A Bioinformatics pipeline for differential methylation analysis using DSS. Pipeline is WIP!
- Clone the repo
- Install Snakemake version >= 7.6.0
- Fill in the config and manifests.
- Start the analysis!
- Begin with a dry-run
./runlocal 10 -np
- If dry-run looks good, proceed with:
./runlocal 10
└── config.yaml
mode: group # group or regression model- only group is supported at the moment.
dss_cntr: "/path/to/singularity.sif"
gtarget: autosome # autosome, sex, or wgs
tech: ont # hifi or ont
manifest: config/manifest.tab # tab delimited columns: sample_name, bed, group
dss_exclude_regions: "/path/to/lc.bed.gz" # the pipeline only parses the three columns, bed3
dss_min_mod: 0 # optional- if you want to exclude any sites with zero methylation
# optional annotations but I do parse the keyword genes special as in I get the distance from the gene as well as intersection
cpg_island: ""
genes: ""
# optional but please make sure all keys are strings
# each key (e.g. one) corresponds to the name in the manifest under group and purpose explained in next section
"one": "sample_child"
"another_one": "sample_child_hap2;sample_child_hap1" # another example of if you want additional target values.

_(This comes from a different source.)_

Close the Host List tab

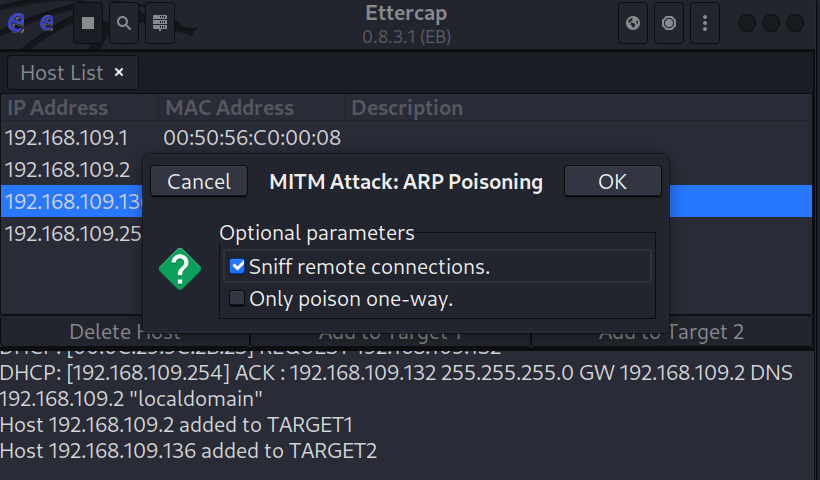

The purpose group target is to target the sample within a group and exclude any pairs that does not contain target sample. For example:
$ cat config/manifest.tab
sample_name bed group
sample_father sample_father_cpg-pileup.bed.gz one
sample_mother sample_mother_cpg-pileup.bed.gz one
sample_child sample_child_cpg-pileup.bed.gz one
gives us, the following pairs:
├── sample_father_vs_sample_child_DMR-prcnt_summary.tsv.gz
└── sample_mother_vs_sample_child_DMR-prcnt_summary.tsv.gz
and NOT
├── sample_father_vs_sample_mother_DMR-prcnt_summary.tsv.gz
- What do the results mean?
tells us the differential methylated regions when we compare father and child. In other words, relative to the father- these are the regions that are differential. Please refer to the DSS manual for output explanation.
- Must I have the keyword genes?
- If you're providing a bed file of genes, please use the key "genes" to get both intersection and distance to that intersection.